Re: [url] Requests for Feedback (was Feedback from TPAC)

Interesting. Happy to update where there are mismatches to the abnf, of course. 

At first glance, it appears like a lot of the valid URI/invalid URL outcomes are because url LS is doing scheme-specific processing; is that the case? (Currently working with limited net access + heavy jet lag)

Sent from my iPhone

> On 23 Dec 2014, at 1:48 pm, Sam Ruby <rubys@intertwingly.net> wrote:
> 
> 
> 
>> On 12/23/2014 09:42 AM, Bjoern Hoehrmann wrote:
>> * Sam Ruby wrote:
>>>> On 12/22/2014 06:36 PM, Mark Nottingham wrote:
>>>> See also
>>>>    https://gist.github.com/mnot/138549
>>> 
>>> Thanks!
>>> 
>>> Here's a result I didn't expect:
>>> 
>>>> python uri_validate.py "http://user:password@example.com/"
>>>> testing: "http://user:password@example.com/"

- [PROVIDED MATERIAL]:
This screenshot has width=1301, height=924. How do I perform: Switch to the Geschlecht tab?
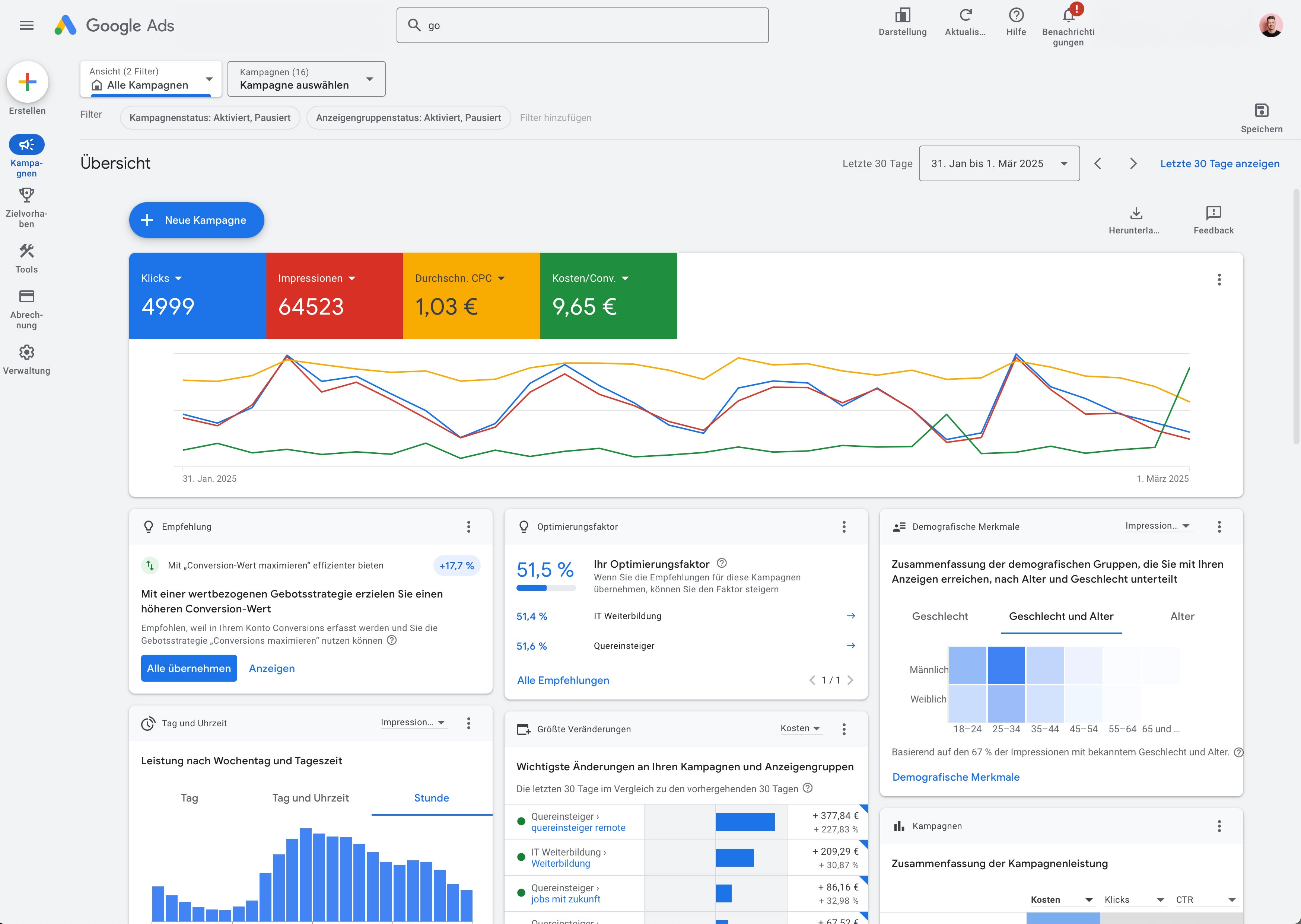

- [SET PROBLEM 1]: In the URL feedback thread, who wrote the message that points to the gist link?
- [SET PROBLEM 2]: Name every person whose name appears in the URL feedback thread.
- [SET PROBLEM 3]: Carry on the URL feedback thread from its last line.

- [REPLY 1]: Mark Nottingham

- [REPLY 2]: Sam Ruby, Bjoern Hoehrmann, Mark Nottingham

- [REPLY 3]:
>>>> URI: no
>>>> URI reference: no
>>>> Absolute URI: no
>>> 
>>> Am I doing something wrong?
>> 
>> Given
>> 
>>   #   reg-name      = *( unreserved / pct-encoded / sub-delims )
>>   reg_name = r"(?: %(unreserved)s | %(pct_encoded)s | %(sub_delims)s )*" % locals()
>> 
>>   #   userinfo      = *( unreserved / pct-encoded / sub-delims / ":" )
>>   userinfo = r"(?: %(unreserved)s | %(pct_encoded)s | %(sub_delims)s | : )" % locals()
>> 
>> I would say there is a missing `*` at the end of `userinfo`.
> 
> Thanks!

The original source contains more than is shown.